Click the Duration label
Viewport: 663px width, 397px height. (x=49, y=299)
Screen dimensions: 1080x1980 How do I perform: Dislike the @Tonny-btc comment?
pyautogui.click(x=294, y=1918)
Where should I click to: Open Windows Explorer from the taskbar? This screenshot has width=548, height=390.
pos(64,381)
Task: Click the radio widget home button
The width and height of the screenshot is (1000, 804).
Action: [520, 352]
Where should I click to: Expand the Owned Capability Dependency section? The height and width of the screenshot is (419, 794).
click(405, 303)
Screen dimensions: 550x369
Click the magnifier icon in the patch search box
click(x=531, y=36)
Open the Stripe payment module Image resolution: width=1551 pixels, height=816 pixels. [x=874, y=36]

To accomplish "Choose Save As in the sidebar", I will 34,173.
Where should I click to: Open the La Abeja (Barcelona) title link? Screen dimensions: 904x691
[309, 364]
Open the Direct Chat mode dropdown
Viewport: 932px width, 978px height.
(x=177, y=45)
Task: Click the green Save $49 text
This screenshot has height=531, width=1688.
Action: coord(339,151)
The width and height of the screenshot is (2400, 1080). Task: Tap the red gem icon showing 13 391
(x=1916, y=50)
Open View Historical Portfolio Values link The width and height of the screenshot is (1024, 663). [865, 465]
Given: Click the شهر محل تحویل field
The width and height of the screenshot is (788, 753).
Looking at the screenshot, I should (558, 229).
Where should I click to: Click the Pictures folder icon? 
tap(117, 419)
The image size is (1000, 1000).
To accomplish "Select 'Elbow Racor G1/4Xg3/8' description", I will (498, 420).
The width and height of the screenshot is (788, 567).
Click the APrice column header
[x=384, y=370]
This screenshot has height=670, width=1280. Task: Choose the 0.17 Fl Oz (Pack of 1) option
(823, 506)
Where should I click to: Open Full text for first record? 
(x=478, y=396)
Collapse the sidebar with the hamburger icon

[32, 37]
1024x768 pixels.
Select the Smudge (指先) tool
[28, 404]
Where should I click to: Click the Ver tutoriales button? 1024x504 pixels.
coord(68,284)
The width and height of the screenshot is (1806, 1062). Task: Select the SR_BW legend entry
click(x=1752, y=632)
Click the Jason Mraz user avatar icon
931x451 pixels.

● ● ● ● ●

Please give back all of the records exactly as written.

Click the Duration label
Viewport: 663px width, 397px height. (x=49, y=299)
Screen dimensions: 1080x1980 How do I perform: Dislike the @Tonny-btc comment?
pyautogui.click(x=294, y=1918)
Where should I click to: Open Windows Explorer from the taskbar? This screenshot has width=548, height=390.
pos(64,381)
Task: Click the radio widget home button
The width and height of the screenshot is (1000, 804).
Action: [520, 352]
Where should I click to: Expand the Owned Capability Dependency section? The height and width of the screenshot is (419, 794).
click(405, 303)
Screen dimensions: 550x369
Click the magnifier icon in the patch search box
click(x=531, y=36)
Open the Stripe payment module Image resolution: width=1551 pixels, height=816 pixels. [x=874, y=36]

To accomplish "Choose Save As in the sidebar", I will 34,173.
Where should I click to: Open the La Abeja (Barcelona) title link? Screen dimensions: 904x691
[309, 364]
Open the Direct Chat mode dropdown
Viewport: 932px width, 978px height.
(x=177, y=45)
Task: Click the green Save $49 text
This screenshot has height=531, width=1688.
Action: coord(339,151)
The width and height of the screenshot is (2400, 1080). Task: Tap the red gem icon showing 13 391
(x=1916, y=50)
Open View Historical Portfolio Values link The width and height of the screenshot is (1024, 663). [865, 465]
Given: Click the شهر محل تحویل field
The width and height of the screenshot is (788, 753).
Looking at the screenshot, I should (558, 229).
Where should I click to: Click the Pictures folder icon? 
tap(117, 419)
The image size is (1000, 1000).
To accomplish "Select 'Elbow Racor G1/4Xg3/8' description", I will (498, 420).
The width and height of the screenshot is (788, 567).
Click the APrice column header
[x=384, y=370]
This screenshot has height=670, width=1280. Task: Choose the 0.17 Fl Oz (Pack of 1) option
(823, 506)
Where should I click to: Open Full text for first record? 
(x=478, y=396)
Collapse the sidebar with the hamburger icon

[32, 37]
1024x768 pixels.
Select the Smudge (指先) tool
[28, 404]
Where should I click to: Click the Ver tutoriales button? 1024x504 pixels.
coord(68,284)
The width and height of the screenshot is (1806, 1062). Task: Select the SR_BW legend entry
click(x=1752, y=632)
Click the Jason Mraz user avatar icon
931x451 pixels.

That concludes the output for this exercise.